Let’s now see what this pseudo header is all about. Pseudo header has several fields from IP header. In other words TCP and UDP(sitting in Transport layer) checksum calculation requires several data fields and bits from the Network Layer. How is that even possible. Because Network layer is beneath the transport layer. We will discuss this in few minutes.
Psuedo header consists of the following things from the IP header.
- Source Address(IP)
- Destination Address(IP)
- Protocol Header(Like weather its TCP, or UDP or ICMP etc)
- Reserved 8 Bit
The whole content of pseudo header is about 12 bytes(32 bit source address + 32 bit destination address + 8 bit reserved + 16 bit tcp length + 8 bit protocol type = 96 bits = 12 bytes). You can clearly see that most of it comes from the IP header(from the network layer), although we are discussing about checksum calculation in transport layer.
This is how it works. At the sender side, when the data arrives at the transport layer, the system now needs to calculate the checksum. It temporarily costructs the pseudo header. Keep the word temporary in mind. After constructing this pseudo header, it keeps it in buffer. Then it starts calculating the checksum by dividing the whole thing into 16 bit chunks(pseudo header, tcp data, tcp header) and then adds it. Finally it calculates the ones complement as we did earlier.
Once the checksum is calculated, the result of the checksum will then go to the right place. That is the checksum field of the TCP header. Once the checksum is placed inside the real TCP header, the pseudo header temporarily created to calculate the checksum is then discarded.
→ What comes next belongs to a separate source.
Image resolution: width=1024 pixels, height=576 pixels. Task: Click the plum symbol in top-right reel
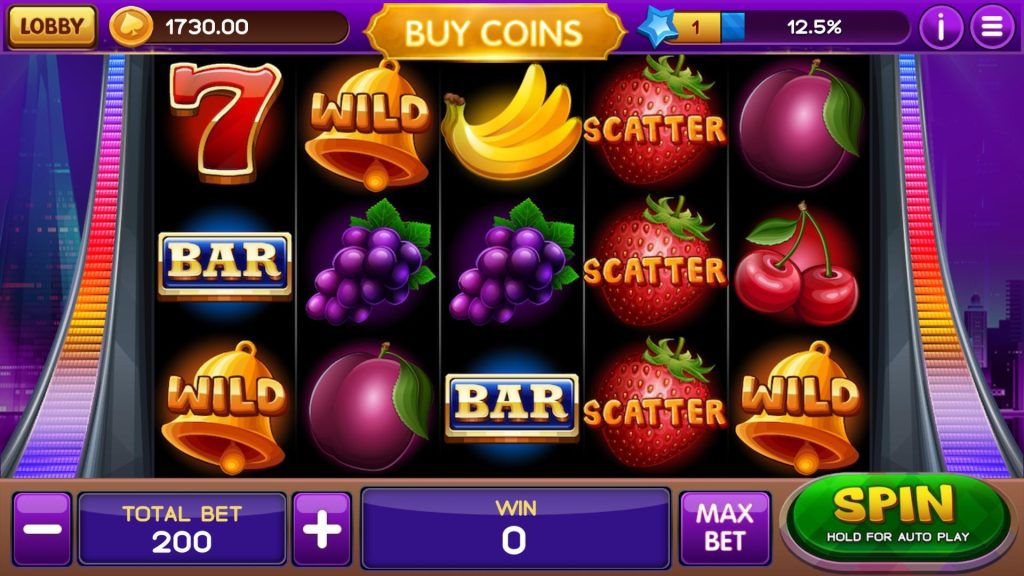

But what will be the value of Checksum field in TCP header, when the checksum itself is being calculated?. We learned that checksum calculation itself uses TCP headers, data, and pseudo header. So during this calculation what will be placed in the checksum field of tcp header?
During the calculation of checksum, the field is generally kept with 0’s. After the calculation, right value will replace all 0’s.
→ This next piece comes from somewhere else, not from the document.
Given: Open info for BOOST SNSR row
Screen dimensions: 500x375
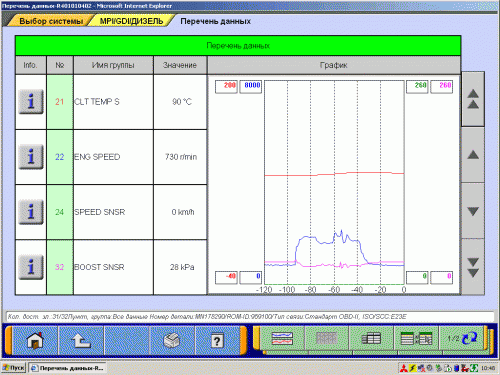Looking at the screenshot, I should click(x=31, y=267).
Also keep the fact in mind that the pseudo header never leaves the system. Its discarded, and is never part of the TCP header, or IP header or anything that goes through the wire.
So what happens on the destination side?
Well the exact same thing happens on the destination side as well. A temporary pseudo header is constructed and given to transport layer along with actual TCP header & data. This is prepended temporarily to tcp/udp segment, to calculate checksum.
If the output of addition of temporary pseudo header, tcp data, tcp header turns out to be all 1s, the reciever end can confirm that the data is not corrupted.
Why do you need a Pseudo Header?
That’s a legitimate question. Because IP (network layer) header also has its own checksum field. So what’s the point of taking few fields from there while calculating TCP/UDP checksum?
If the source address or destination address does not match, the checksum will fail. Note the point that even if the network packet somehow reaches transport layer, there still is a secondary verification of source and destination with checksum. The main purpose is to confirm with 100 percent surety that the TCP/UDP data reached the correct destination.
The main thing to understand about pseudo header is that, it never leaves the system. But still it does its job by adding another layer of verification. If you capture network traffic on your system for few minutes, then you can see TCP/UDP checksum value in tools like wireshark.
sudo tcpdump -vvv -s 0 -l -n port 80 -w tcp-out.pcap
The above command will capture packets towards port number 80 and then write the output to a file called tcp-out.pcap. This file can then be imported to tools like wireshark to analyse it further. You should be able to see checksum under TCP/UDP section inside wireshark.
Its also not possible to equally divide data into 16 bit chunks(for example, the last chunk might not have 16 bit). To solve that, binary value is prepended with zeros to make it 16 bit during the calculation of checksum.